Trevor escogió la mañana lluviosa en la que Roy perdió definitivamente lo que le quedaba de tímpanos para fotografiar el camino que en sus primeros años de vida le llevaba a la granja de los Johnson para llenar dos grandes cubetas de leche fresca de cabra que alimentaba a toda la familia, así que recién alumbrado el día colocó su equipo y la cámara de forma que el tronco más singular del camino apareciera en primer plano, con la intención de obtener una melancólica instantánea que petrificase para siempre aquel pasaje infantil en una lámina sensibilizada con nitrato de plata. Tras los preparativos, se marchó a casa a esperar. Como pueden suponer, el camino escogido era el que a Roy le estaba jugando una mala pasada.

Entendería, y de hecho entiendo, a estas alturas de historia, que ustedes pensasen que aquel ataque súbito que sufrió Roy y la naturaleza siniestra de la fotografía fueran fruto de algún malfuncionamiento de la cámara o, si entienden algo de revelado de imágenes, de atmósferas nitrosas surgidas del carromato. Es lógico que intenten encontrar una explicación plausible a tal contrariedad, pero déjenme que les explique lo que realmente sucedió.

Tras sentir que le estallaba la cabeza, Roy Ford no pudo más e hizo frente al pánico que agarrotaba los músculos de su cuello girando la cabeza para descubrir de donde provenía aquel silbido que le estaba taladrando lo que le quedaba de lucidez. Para su asombro, allí no había nada, al menos nada irreconocible: tierra húmeda y un chaparrón matutino, unas casas a lo lejos, con sus chimeneas encendidas, unas nubes que se escurrían. Nada. Aquello le sumió en un estado catatónico, y únicamente se le ocurrió, o a algo o a alguien, o a alguna fuerza o presencia invisible le pareció bien que el pobre Roy se aferrase a aquel tronco muerto, principio y final de su destino, con tal fuerza que se arrancó a jirones la camisa y arañó profundamente la cara interna de sus brazos.

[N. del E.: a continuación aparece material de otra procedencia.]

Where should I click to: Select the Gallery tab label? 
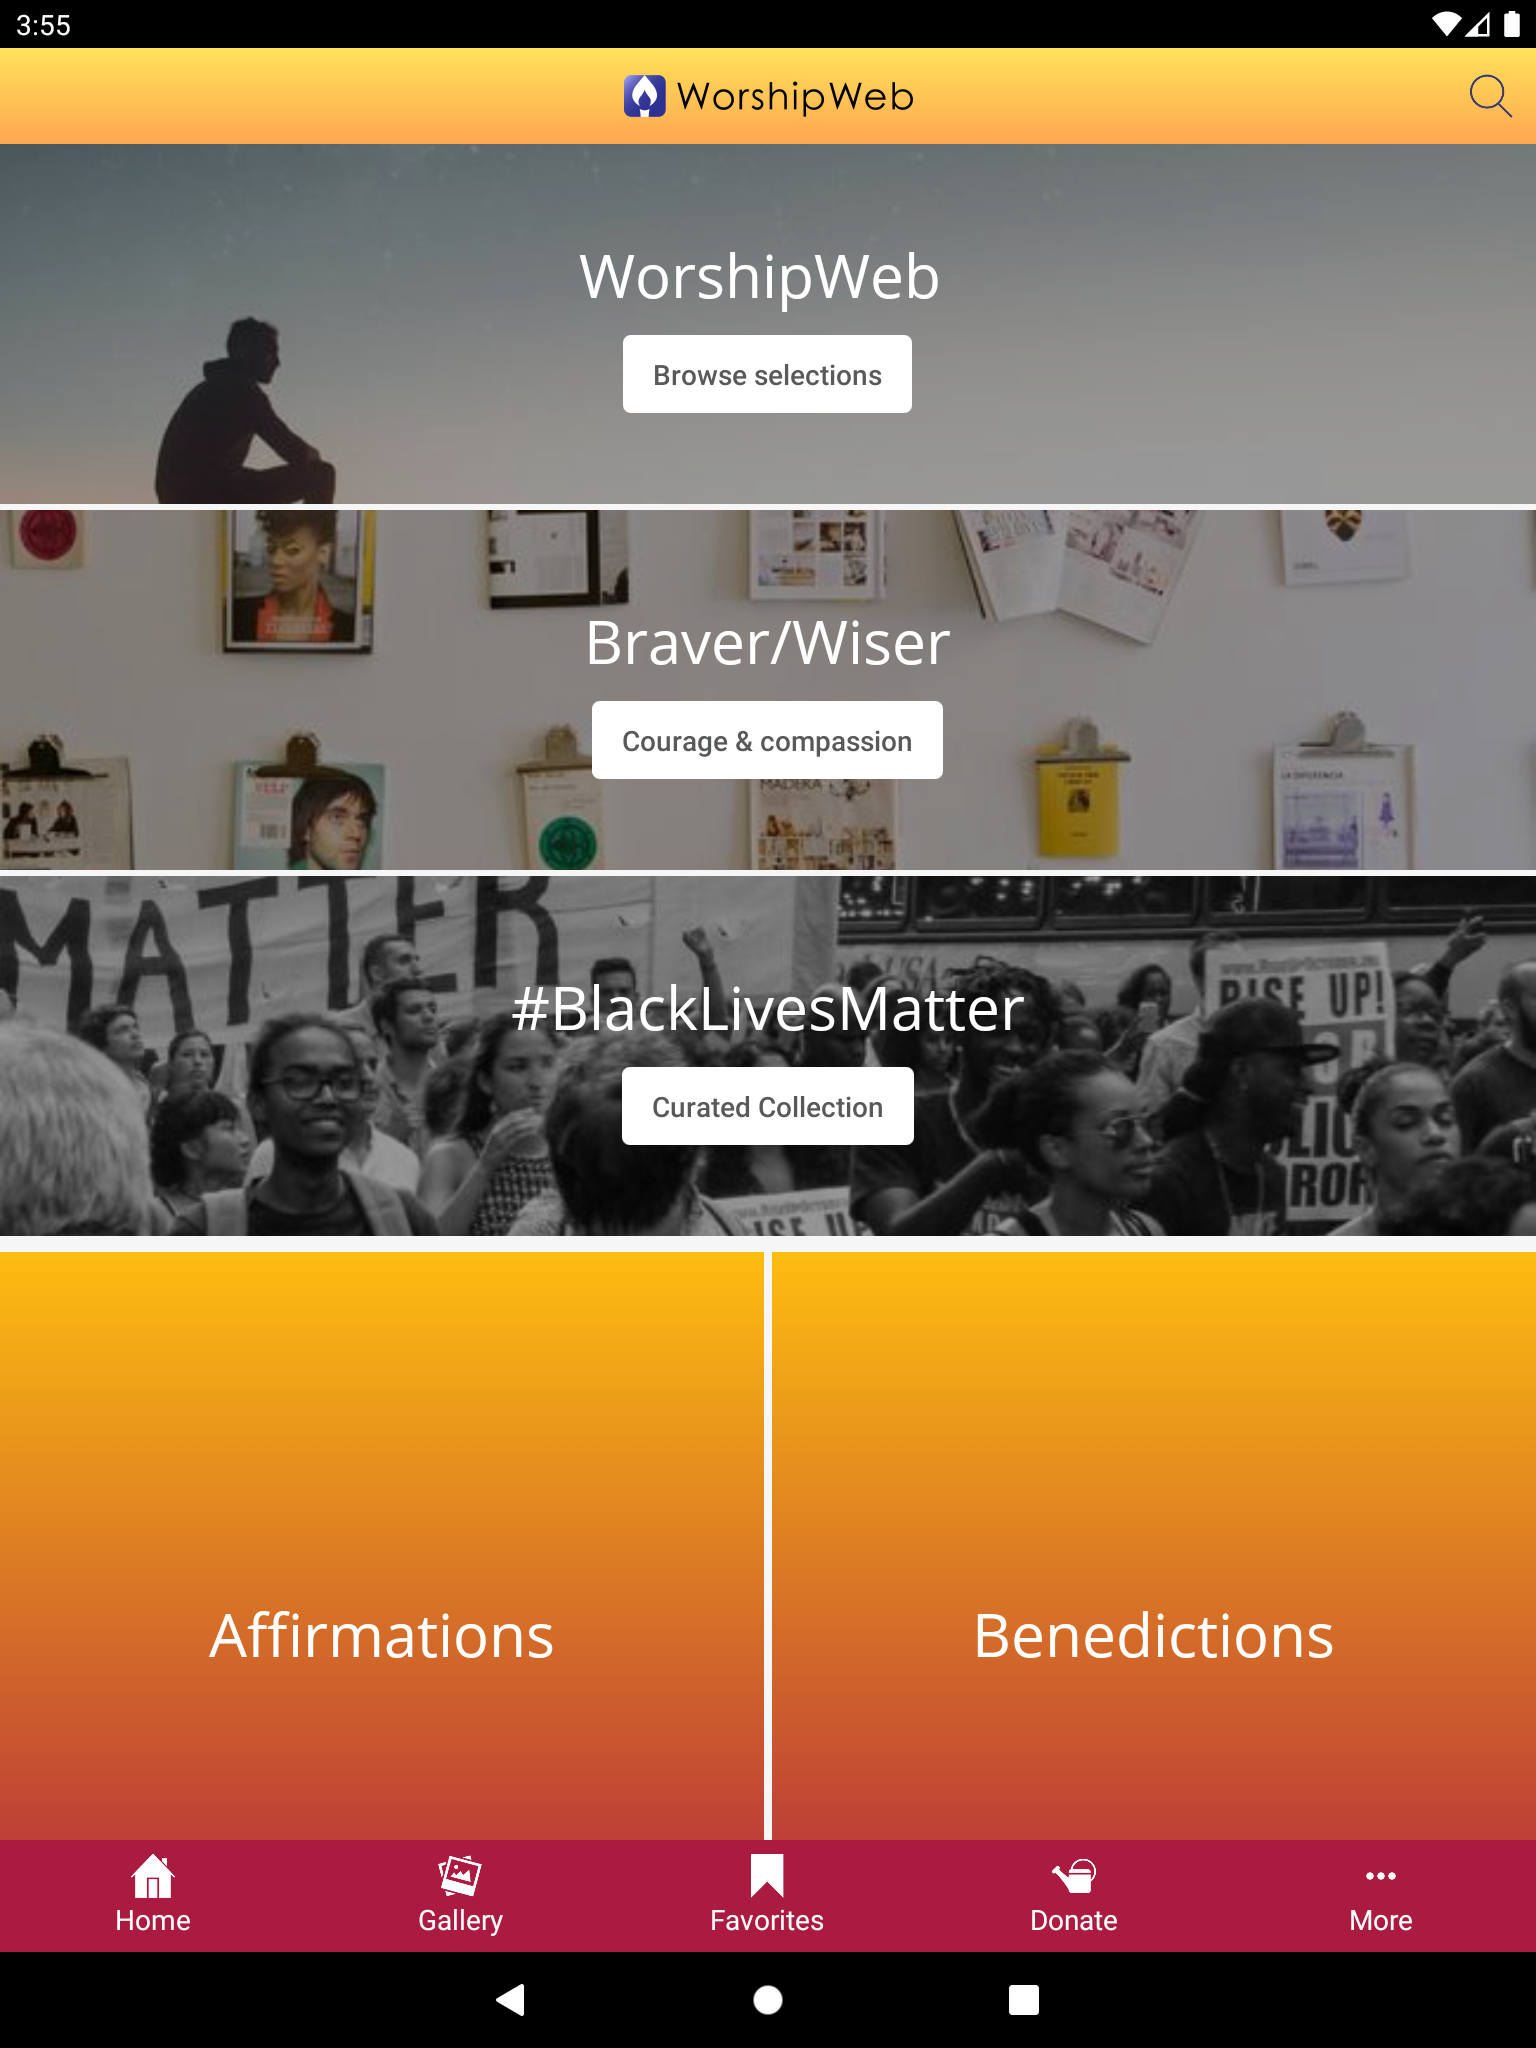(x=460, y=1920)
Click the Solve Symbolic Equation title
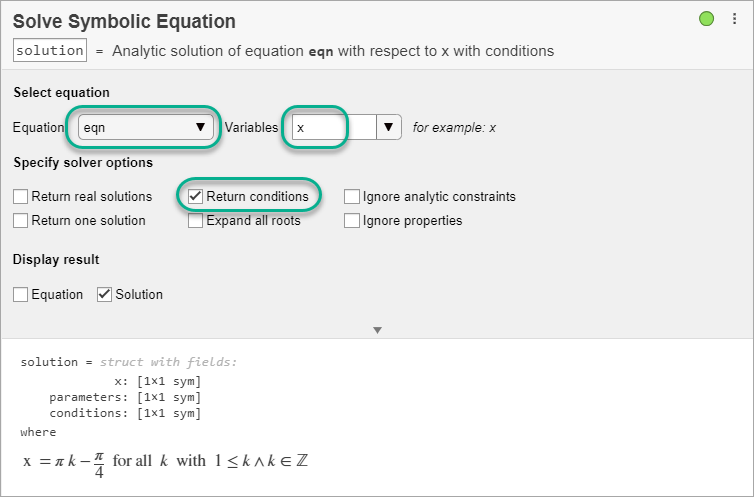Image resolution: width=754 pixels, height=497 pixels. pos(125,21)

Trevor Miles fue el primero que descubrió a Roy en esas circunstancias. Presenció atónito, dirigiéndose hacia el carromato, como aquel hombre se encogía contra el tronco, adoptando una postura fetal. Se disponía a recoger las placas fotográficas, pero lo grave de la situación le hizo socorrer a Roy, o intentarlo. Su mirada confusa y los temblores que padecía le hicieron temer que quizás los líquidos de revelado que guardaba en el carromato se habían evaporado y al respirarse, habían afectado gravemente a Roy. Pero no, tras comprobarlo concluyó que los frascos habían permanecido bien cerrados, con todo su contenido intacto. No hubo manera de arrancarle de allí, pero fue el único testigo de las palabras que pronunció hasta el momento de su muerte, anunciada por la última campanada de las doce.

Se me echa el tiempo encima señores. Ojala pudiera pararlo ahora mismo y pudiese profundizar en los detalles que llevaron a Roy a tal desenlace, pero ya me avisan de que entra otro grupo. De todas maneras, aunque quisiera explicarles los porqués de tan trágica muerte, no podría. Habría que remontarse al año 1866 y forzar a Trevor a revelar su secreto, su última conversación con el “muerto del tronco negro” que es como se le acabó llamando cuando ya la leyenda y las habladurías pesaron más que la realidad. Y me temo que, si en aquella época no pudieron persuadirle para hacerle soltar lo que sabía, nosotros tampoco podríamos. Por un tiempo Trevor regaló los oídos de los habitantes de Jefferson City con la primera parte de la revelación de Roy, justo la que ustedes conocen ahora y que ha sido transmitida de generación en generación. Muchos dudaron entonces de la inocencia del señor Jones, incluso algunos se atrevieron a sugerir su condición asesina, pero guardaba un as en la manga para defender su inocencia. Como ellos, ustedes han podido comprobar que lo que la fotografía muestra con asombrosa nitidez no es de este mundo, y desde luego no se puede atribuir en modo alguno a un acto de vileza humana. Ningún físico, químico, analista fotográfico, parapsicólogo o médium ha podido dar con la respuesta. Este es el secreto que a buen recaudo conservamos en la ciudad de Jefferson, pero ustedes pueden hacerse con una copia de la fotografía, firmada por uno de los descendientes de Trevor Jones, si siguen el pasillo y se acercan a la tienda de souvenirs. Que tengan ustedes un buen día.